Ein richtig ausgiebiger Wutanfall ist wie ein bereinigendes Gewitter, nach einem drückend, schwülen Tag. Wenn die kleinen Geschwister zu nervig, der Tag zu lang oder die Eltern zu meckrig waren, hilft nur noch Schreien, Hauen und Toben. Da nutzt auch erstmal kein „beherrsche Dich“ oder sonstige klugen Sprüche vom elterlichen Lager.

Das muss raus!

Ich finde, solange die Gründe solcher Ausbrüche irgendwie nachvollziehbar sind, kann man sie aushalten und sich auf das hoffentlich baldige Ende freuen.

Mit drei Kindern gewittert es täglich, gefühlt alle 10 Minuten.

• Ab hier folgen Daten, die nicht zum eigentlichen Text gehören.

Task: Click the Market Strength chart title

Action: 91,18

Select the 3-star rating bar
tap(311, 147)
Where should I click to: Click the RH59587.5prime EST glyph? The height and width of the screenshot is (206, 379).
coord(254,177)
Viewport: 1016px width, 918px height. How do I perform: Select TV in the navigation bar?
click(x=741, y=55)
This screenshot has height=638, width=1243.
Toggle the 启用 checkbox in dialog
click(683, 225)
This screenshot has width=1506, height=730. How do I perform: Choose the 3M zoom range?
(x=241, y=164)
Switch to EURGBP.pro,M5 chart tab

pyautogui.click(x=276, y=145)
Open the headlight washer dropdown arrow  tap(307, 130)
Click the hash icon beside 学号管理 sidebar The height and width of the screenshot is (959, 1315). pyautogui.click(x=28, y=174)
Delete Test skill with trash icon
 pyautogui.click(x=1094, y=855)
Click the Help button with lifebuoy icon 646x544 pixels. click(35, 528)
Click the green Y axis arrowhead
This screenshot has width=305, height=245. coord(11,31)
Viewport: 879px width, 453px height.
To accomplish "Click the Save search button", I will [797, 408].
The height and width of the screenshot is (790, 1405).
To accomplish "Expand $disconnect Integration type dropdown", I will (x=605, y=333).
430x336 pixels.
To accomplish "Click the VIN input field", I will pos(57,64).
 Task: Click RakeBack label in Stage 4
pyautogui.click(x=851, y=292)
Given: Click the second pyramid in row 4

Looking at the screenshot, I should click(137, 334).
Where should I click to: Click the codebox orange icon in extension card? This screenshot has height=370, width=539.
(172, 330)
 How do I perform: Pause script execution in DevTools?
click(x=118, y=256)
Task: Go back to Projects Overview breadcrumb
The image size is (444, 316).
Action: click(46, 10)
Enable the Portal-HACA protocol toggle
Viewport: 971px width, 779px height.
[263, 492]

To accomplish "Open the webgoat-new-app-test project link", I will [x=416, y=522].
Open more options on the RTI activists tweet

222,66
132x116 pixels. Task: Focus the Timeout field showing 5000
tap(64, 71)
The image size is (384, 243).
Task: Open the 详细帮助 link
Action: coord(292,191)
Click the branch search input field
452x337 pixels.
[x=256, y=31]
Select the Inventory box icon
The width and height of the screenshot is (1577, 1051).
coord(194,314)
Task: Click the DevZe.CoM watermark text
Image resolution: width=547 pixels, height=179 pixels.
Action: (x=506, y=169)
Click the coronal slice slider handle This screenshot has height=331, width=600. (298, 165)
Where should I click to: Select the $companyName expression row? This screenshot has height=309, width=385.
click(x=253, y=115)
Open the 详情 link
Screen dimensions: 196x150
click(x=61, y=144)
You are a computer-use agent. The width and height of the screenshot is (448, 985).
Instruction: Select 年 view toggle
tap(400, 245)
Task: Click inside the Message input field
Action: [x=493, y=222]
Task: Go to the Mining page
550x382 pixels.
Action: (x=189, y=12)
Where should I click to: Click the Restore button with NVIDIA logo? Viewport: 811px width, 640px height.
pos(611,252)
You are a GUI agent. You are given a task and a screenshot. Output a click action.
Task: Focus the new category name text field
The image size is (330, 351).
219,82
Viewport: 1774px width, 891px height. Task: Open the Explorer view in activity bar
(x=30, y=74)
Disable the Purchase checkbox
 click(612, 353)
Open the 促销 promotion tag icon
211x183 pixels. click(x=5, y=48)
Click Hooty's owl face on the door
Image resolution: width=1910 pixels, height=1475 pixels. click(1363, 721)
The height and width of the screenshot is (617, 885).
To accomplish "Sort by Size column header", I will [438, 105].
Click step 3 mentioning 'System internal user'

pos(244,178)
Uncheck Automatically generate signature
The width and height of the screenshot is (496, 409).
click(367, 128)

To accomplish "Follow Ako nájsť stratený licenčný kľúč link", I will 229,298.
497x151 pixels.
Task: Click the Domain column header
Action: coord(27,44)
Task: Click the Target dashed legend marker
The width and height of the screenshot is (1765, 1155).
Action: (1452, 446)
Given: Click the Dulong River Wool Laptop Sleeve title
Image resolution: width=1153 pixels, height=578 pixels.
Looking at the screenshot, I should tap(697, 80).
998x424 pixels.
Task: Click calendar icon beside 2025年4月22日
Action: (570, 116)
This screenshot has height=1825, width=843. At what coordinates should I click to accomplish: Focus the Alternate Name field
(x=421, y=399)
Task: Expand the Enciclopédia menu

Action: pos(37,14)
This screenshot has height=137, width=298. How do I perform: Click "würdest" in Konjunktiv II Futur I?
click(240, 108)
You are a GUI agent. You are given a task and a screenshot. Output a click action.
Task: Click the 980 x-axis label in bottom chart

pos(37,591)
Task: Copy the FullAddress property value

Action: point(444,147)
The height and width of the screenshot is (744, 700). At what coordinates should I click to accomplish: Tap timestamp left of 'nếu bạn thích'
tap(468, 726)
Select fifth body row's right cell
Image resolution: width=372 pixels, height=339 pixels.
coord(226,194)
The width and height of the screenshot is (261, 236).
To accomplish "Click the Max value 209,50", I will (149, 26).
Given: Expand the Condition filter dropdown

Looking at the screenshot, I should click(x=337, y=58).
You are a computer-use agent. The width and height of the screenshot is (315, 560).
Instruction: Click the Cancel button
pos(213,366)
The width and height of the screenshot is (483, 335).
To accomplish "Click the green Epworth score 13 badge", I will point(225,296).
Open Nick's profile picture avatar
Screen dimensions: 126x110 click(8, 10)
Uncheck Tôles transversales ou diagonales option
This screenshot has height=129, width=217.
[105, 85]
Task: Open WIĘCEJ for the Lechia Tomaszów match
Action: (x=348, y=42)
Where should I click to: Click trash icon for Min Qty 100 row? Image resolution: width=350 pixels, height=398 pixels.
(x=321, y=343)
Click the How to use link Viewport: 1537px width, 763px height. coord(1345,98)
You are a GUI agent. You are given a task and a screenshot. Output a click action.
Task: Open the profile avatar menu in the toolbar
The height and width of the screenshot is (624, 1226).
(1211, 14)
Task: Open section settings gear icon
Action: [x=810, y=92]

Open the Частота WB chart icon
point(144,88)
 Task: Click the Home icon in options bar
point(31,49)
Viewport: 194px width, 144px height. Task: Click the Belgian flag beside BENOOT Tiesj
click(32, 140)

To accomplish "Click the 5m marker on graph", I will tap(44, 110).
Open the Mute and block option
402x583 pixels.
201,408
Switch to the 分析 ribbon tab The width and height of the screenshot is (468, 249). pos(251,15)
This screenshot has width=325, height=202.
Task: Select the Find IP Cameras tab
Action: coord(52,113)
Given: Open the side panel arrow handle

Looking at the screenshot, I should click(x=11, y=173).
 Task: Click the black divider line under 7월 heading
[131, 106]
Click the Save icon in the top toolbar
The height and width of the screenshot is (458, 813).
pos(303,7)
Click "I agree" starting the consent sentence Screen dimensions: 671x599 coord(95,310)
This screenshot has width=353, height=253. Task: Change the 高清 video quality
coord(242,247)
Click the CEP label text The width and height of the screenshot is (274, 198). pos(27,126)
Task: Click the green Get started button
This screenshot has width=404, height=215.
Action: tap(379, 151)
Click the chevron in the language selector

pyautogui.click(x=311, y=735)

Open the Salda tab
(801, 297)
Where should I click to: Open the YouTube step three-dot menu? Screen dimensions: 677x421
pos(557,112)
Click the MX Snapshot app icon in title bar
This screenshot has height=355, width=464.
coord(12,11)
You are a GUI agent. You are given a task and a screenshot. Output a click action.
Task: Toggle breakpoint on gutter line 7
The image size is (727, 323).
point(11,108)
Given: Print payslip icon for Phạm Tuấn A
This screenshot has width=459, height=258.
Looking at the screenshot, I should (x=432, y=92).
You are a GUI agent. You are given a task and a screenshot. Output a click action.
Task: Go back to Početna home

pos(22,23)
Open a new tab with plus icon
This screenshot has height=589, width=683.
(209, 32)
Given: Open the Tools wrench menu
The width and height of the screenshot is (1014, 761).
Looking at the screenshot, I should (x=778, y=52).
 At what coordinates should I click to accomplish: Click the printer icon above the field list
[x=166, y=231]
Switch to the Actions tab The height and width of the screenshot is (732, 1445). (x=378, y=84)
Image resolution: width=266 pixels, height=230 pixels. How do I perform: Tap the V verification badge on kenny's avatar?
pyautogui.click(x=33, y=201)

Doch wie heißt es so schön, „es gibt kein schlechtes Wetter, nur schlechte Kleidung“.
Zeit sich gewitterfest zu machen!

Und nach 25 total guten (von Susanne – Hallo Liebe Wolke) und nochmal 25 wirklich, wirklich, wirklich guten Gründen (von Natalia – SimplyLovelyChaos) für einen Trotzanfall, hier nochmal, nochmal 25 wirklich nachvollziehbare Gründe für einen Trotzanfall der Sonderklasse:

  1. Ich versuche mich morgens heimlich aus dem Bett zu schleichen, ohne meinen Sohn zu informieren (der endlich mal länger schläft, als bis 05:30 Uhr).
  2. Ich öffne seine übervolle Windel (wo er das doch mit 2 Jahren schon seit Jahren selbst kann).
  3. Die lieblings rosa Einhornsocken meiner Tochter sind auf dem Weg durchs Bad nass geworden.
  4. Das Frühstücksbrötchen schimmert noch leicht durch den 1,5 cm hohen Butterbelag („Noch meeehr Buttaaa!!!“).
  5. Das Frühstücksbrötchen schmeckt viel zu sehr nach Butter („Bääääh!“).
  6. Der kleine Bruder haut zurück, obwohl meine Tochter gaaarnichts gemacht hat.
  7. Jetzt möchte er noch nicht einmal die von ihr ausgesuchten Klamotten anziehen, obwohl sie doch die Bestimmerin ist.
  8. Die große Schwester lässt sich daraufhin nicht freiwillig kneifen.
  9. Wenn ich versuche Pferde zu malen, kommen immer Kühe heraus („Papa, so sieht nicht ein Pferd nicht aus!“).
  10. Ich singe das Elsa-Lied heimlich mit („Mann, jetzt muss ich wieder von vorne anfangen, Papa!“).
  11. Heute ist nicht Freitag (Freitags wird voltigiert).
  12. Morgen ist nicht Freitag.
  13. Das Radio ist viel zu leise und lauter geht es nicht mehr.
  14. Ich nehme meine Tochter nicht auf dem Arm, obwohl ich doch erst zwei Kinder trage.
  15. Es gibt keine Kaugummis zum Frühstück.
  16. Ich sage zu schnell „ich weiß“, während meine Tochter mir das 6. Mal erklärt, dass sie Bibi ist, die hexen kann.
  17. Der kleine Bruder patscht in das Arrangement vom Playmobilpferdehof und grunzt noch so doof vor Freude.
  18. Die Banane hat eine mini-klitzekleine bräunliche Stelle.
  19. Ich kann meiner Tochter nicht genau sagen, welche Bibi & Tina Folge sie noch nicht gesehen hat.
  20. Mein Sohn soll das Elsakleid meiner Tochter vor dem Baden ausziehen.
  21. Das Badewasser ist ja total nass.
  22. Ich wage es mir, nach 3 Wochen die Haare meiner Tochter waschen zu wollen.
  23. Ich reiche ihr ein Kinderhandtuch, obwohl sie doch schon einen Wackelzahn hat.
  24. Die Bettdecke ist nicht ganz glatt und gerade ausgerichtet.
  25. Ich versuche mich abends heimlich aus dem Bett zu schleichen, ohne meine Tochter zu informieren (die doch endlich so schön eingeschlafen ist).

 

Ende gut,
raus die Wut

 


Übrigens:
Mittlerweile ist dies zu einer Blogparade gewachsen.
Schaut unbedingt auch mal die 25 guten Gründe für einen Trotzanfall von folgenden BloggerInnen an:

9 thoughts on “Nochmal, nochmal 25 wirklich nachvollziehbare Gründe für einen Trotzanfall der Sonderklasse”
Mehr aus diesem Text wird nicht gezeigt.